NTT Communications Forum 2006 - ICTソリューションパートナーとしてビジネスモデル変革の扉を開く

    又江原恭彦  [2006/10/28]

    NTT Communications Forum 2006が26日に開催され、和才博美氏・NTTコミュニケーションズ代表取締役社長の基調講演(モデレータ: 福島敦子氏)が行われた。

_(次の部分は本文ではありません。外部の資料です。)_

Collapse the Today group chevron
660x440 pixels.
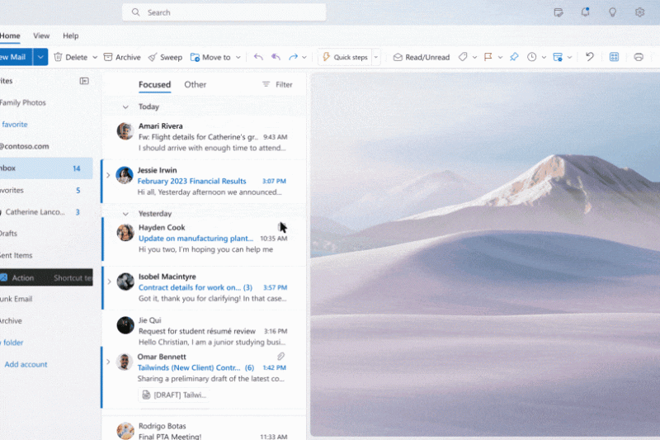[125, 106]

かつて「IT」といえば、企業向けのソリューションを中心としたサービス技術の展開であったが、インターネット・モバイル・ブロードバンドの普及により、各企業のサービスは個人である「消費者」へと急接近し、消費者を視野に入れた事業展開が求められる時代へと変わってきている。

    ICTソリューションパートナーへの変革

    基調講演では従来のITソリューションと「C(Communication)」が一体化した「ICT」が社会全体に大きなインパクトを与え、そのインパクトに耐えうるビジネスモデルの変革を推進することをベースとしたNTTコミュニケーションズの新たな事業モデルが説明された。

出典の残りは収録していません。